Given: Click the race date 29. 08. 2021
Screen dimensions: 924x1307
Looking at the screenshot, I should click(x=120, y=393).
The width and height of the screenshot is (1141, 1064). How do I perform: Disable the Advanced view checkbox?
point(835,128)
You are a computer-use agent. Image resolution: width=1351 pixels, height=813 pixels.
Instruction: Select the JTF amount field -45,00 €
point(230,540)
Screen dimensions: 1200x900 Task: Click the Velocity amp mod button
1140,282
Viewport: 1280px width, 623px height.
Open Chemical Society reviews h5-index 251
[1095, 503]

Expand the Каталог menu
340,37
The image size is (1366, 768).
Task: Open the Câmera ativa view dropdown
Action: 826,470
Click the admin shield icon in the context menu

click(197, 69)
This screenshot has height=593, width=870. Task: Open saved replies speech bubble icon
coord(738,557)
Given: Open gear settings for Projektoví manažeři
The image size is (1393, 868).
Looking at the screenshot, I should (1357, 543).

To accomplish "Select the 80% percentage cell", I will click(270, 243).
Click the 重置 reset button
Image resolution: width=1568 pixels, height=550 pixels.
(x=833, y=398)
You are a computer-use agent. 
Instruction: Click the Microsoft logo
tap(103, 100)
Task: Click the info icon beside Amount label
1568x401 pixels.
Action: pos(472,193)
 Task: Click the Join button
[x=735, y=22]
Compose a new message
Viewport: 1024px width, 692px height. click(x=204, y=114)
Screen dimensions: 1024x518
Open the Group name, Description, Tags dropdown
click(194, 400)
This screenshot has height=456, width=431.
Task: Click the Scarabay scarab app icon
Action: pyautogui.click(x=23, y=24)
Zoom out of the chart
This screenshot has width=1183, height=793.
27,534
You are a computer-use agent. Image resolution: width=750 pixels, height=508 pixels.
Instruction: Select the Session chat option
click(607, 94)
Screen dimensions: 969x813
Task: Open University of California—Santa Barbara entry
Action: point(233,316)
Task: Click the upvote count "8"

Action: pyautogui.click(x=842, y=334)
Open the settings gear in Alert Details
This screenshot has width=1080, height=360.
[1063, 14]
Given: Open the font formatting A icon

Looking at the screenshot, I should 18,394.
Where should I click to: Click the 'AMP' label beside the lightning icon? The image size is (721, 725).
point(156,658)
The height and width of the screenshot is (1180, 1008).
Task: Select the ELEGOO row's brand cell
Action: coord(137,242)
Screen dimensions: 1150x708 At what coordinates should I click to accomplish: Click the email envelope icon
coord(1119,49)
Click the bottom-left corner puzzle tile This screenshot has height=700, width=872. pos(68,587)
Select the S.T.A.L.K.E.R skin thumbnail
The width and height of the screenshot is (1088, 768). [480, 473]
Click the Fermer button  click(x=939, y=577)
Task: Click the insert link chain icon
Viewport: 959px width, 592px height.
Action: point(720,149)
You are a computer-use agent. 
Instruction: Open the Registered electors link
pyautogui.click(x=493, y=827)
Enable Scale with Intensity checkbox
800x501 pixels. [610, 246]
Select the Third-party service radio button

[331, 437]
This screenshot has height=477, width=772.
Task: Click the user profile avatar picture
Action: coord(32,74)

-----

In the listing above, the lines from the one containing "This screenshot has width=1183, height=793." through the one containing "Open the settings gear in Alert Details" must be set down exactly, with no other lines.

This screenshot has width=1183, height=793.
27,534
You are a computer-use agent. Image resolution: width=750 pixels, height=508 pixels.
Instruction: Select the Session chat option
click(607, 94)
Screen dimensions: 969x813
Task: Open University of California—Santa Barbara entry
Action: point(233,316)
Task: Click the upvote count "8"

Action: pyautogui.click(x=842, y=334)
Open the settings gear in Alert Details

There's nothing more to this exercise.